İstanbul Büyükşehir Belediyesi (İBB) Bilim Kurulu, şehrin deprem riski ile ilgili dikkat çekici açıklamalarda bulundu. Son dönemde gündeme gelen İstanbul'daki depremler ve yaşanan sismik hareketlilik, büyükşehirdeki halkın aklında çeşitli soru işaretleri yaratırken, İBB Bilim Kurulu, bu konudaki endişeleri gidermeye yönelik bilgiler sundu. Özellikle fay hatlarının durumu ve şehir altyapısının dirençliliği üzerine yapılan açıklamalar, İstanbul'un deprem tehdidinin henüz bertaraf edilmediğini gözler önüne serdi.
İstanbul, coğrafi konumu nedeniyle deprem riski taşıyan bir şehir konumundadır. Kuzey Anadolu Fay Hattı’nın İstanbul'un hemen yakınından geçmesi, bu riskin boyutunu artırmaktadır. İBB Bilim Kurulu’nun raporlarına göre, geçtiğimiz yıllarda yaşanan depremler, İstanbul’un sismik aktivitesinin ne derece yüksek olduğunu göstermektedir. Özellikle son zamanlarda artan küçük ölçekli sarsıntılar, halk arasında bir korku yaratmakta ve depremle ilgili hazırlıkların önemini bir kez daha gözler önüne sermektedir. Kurul, İstanbul’un deprem riski üzerindeki değerlendirmeleri sonucunda, mevcut durumun ciddiyetini ortaya koyarak, gerekli tedbirlerin acilen alınması gerektiğine dikkat çekmektedir.

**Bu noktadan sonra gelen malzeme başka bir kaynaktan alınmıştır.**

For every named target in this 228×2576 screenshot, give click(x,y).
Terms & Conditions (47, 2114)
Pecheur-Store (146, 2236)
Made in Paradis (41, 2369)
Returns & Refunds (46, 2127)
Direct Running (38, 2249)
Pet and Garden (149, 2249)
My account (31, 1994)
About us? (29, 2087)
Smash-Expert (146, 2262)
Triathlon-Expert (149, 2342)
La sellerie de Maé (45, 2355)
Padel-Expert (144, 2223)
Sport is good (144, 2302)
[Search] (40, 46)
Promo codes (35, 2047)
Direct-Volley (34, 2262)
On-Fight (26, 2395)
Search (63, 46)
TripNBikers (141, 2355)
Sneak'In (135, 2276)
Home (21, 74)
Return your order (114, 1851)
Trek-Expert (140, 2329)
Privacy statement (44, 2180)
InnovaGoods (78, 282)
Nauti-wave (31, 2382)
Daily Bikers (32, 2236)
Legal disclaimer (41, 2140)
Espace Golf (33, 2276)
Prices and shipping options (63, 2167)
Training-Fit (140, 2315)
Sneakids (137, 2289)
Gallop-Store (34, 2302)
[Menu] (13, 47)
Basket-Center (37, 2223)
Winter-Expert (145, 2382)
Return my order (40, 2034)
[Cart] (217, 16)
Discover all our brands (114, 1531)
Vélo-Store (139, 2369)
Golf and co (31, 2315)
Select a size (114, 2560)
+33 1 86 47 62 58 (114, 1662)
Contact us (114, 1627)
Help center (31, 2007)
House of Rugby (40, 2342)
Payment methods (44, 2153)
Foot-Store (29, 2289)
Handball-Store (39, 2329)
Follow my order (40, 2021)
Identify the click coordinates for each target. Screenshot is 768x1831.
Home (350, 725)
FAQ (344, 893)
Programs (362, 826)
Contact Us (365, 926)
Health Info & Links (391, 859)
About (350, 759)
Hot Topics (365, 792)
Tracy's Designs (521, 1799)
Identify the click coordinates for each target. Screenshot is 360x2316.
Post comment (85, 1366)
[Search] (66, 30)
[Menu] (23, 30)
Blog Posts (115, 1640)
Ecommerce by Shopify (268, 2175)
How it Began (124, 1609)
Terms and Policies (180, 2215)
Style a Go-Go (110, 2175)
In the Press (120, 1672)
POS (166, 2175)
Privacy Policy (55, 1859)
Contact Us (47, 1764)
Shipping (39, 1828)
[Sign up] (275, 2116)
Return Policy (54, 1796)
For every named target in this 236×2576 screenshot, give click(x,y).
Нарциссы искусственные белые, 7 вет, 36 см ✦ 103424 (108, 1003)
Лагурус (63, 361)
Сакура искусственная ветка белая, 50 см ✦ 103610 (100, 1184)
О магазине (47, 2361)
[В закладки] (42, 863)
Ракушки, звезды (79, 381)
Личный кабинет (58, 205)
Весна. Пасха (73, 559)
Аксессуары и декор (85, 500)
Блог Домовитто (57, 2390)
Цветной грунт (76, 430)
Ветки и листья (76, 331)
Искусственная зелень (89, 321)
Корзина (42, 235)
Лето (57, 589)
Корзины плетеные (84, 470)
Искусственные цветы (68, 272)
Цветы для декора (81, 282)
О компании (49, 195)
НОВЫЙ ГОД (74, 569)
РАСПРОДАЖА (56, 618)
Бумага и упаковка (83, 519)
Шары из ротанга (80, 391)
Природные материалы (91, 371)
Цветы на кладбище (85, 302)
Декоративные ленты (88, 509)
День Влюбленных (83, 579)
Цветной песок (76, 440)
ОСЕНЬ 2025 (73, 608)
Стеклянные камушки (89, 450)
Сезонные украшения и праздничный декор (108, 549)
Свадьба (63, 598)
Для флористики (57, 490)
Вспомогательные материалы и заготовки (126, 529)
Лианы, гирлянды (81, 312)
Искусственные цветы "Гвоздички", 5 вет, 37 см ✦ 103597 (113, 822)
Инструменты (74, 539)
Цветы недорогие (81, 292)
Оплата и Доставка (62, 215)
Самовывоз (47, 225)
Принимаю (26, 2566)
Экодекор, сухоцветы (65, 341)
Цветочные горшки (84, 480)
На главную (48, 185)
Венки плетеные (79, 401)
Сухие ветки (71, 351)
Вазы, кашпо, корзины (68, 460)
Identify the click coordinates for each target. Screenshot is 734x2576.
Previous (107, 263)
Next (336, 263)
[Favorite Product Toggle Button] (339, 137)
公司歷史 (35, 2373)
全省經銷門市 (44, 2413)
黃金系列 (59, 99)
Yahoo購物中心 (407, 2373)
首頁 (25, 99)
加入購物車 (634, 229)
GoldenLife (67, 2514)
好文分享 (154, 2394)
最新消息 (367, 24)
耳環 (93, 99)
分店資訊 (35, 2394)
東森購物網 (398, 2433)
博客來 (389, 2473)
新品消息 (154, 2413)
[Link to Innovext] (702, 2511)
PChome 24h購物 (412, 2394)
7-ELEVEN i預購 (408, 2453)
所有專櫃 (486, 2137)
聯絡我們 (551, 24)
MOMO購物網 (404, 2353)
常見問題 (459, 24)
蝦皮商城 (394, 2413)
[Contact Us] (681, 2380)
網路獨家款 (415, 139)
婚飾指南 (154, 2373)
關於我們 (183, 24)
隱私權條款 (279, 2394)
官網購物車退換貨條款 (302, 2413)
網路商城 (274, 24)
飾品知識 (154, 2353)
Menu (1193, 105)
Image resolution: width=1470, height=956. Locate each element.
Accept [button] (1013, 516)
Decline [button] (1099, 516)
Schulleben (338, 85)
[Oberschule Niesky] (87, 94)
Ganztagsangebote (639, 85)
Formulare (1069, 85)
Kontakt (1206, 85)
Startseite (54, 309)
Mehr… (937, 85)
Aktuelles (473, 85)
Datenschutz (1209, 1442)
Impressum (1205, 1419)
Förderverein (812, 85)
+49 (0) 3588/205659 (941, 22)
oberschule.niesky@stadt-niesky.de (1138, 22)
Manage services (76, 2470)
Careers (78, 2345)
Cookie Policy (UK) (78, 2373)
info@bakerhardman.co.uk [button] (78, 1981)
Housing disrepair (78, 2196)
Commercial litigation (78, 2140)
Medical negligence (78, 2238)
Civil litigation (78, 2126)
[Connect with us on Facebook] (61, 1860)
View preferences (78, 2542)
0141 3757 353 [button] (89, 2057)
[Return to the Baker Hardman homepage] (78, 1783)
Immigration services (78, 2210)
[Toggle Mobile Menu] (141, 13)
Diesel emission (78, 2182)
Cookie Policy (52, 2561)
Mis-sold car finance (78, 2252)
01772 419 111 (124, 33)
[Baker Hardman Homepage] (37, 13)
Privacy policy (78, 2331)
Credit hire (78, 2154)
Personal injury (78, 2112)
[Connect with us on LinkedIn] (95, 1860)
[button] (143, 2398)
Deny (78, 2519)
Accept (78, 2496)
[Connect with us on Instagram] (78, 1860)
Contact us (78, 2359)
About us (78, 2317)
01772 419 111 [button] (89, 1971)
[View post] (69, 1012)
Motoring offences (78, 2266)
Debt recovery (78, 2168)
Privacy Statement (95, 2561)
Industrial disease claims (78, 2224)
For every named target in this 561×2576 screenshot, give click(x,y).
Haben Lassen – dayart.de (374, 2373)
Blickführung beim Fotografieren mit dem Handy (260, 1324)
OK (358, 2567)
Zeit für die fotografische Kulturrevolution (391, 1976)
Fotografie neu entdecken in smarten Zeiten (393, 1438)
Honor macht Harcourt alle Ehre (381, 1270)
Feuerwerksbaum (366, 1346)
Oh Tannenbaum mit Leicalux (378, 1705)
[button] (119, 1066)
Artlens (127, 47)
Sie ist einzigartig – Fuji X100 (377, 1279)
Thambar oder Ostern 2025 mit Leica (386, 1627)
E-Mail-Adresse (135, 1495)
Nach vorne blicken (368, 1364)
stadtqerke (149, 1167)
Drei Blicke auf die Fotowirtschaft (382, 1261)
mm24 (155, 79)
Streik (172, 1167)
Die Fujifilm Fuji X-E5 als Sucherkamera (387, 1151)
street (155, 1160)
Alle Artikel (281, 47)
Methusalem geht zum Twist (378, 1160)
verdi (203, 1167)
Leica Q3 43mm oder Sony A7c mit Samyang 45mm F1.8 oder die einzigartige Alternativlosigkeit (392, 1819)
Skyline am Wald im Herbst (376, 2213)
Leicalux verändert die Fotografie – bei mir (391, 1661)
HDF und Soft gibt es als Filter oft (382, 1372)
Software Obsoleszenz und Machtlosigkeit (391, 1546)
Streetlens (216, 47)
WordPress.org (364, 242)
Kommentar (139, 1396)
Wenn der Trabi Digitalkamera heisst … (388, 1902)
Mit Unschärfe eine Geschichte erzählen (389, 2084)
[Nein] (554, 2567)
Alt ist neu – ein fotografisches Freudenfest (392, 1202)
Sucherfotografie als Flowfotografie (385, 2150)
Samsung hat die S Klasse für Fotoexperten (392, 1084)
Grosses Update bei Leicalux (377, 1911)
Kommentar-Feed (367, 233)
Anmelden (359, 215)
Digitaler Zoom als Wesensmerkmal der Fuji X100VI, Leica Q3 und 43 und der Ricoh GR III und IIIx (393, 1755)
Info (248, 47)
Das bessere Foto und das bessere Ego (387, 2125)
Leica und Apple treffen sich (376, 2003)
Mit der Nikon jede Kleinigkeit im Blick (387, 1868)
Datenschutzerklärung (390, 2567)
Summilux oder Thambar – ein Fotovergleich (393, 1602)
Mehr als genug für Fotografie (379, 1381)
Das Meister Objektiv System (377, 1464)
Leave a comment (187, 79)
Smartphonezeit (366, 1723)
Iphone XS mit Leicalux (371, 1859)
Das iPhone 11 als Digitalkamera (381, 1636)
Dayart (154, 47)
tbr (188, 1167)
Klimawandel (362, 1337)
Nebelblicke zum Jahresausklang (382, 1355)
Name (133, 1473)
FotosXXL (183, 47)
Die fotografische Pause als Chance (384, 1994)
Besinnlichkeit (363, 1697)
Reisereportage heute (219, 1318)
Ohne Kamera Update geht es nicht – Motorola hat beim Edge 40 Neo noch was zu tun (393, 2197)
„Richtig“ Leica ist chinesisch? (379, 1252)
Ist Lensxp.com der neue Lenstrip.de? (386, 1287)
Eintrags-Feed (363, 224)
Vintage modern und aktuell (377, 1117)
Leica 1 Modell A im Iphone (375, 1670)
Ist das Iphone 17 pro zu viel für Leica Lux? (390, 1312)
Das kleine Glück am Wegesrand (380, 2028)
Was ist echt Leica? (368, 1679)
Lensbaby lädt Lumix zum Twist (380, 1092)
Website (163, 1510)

Bilim Kurulu’nun yaptığı açıklamalarda, İstanbul’daki binaların büyük bir çoğunluğunun depreme dayanıklılık testlerinden geçmediği ve eski yapıların risk oluşturduğuna dair uyarılarda bulunuldu. Özellikle 1999 İzmit depreminden sonra, şehirde yenilenen yapıların önemli bir bölümünün halen yeterli dayanıklılığa sahip olmadığı belirtiliyor. Bu bağlamda, İBB Bilim Kurulu, mevcut yapıların deprem yönetmeliğine uygun hale getirilmesi ve riskli yapıların bir an önce tespit edilerek güçlendirilmesi gerektiğini vurguladı.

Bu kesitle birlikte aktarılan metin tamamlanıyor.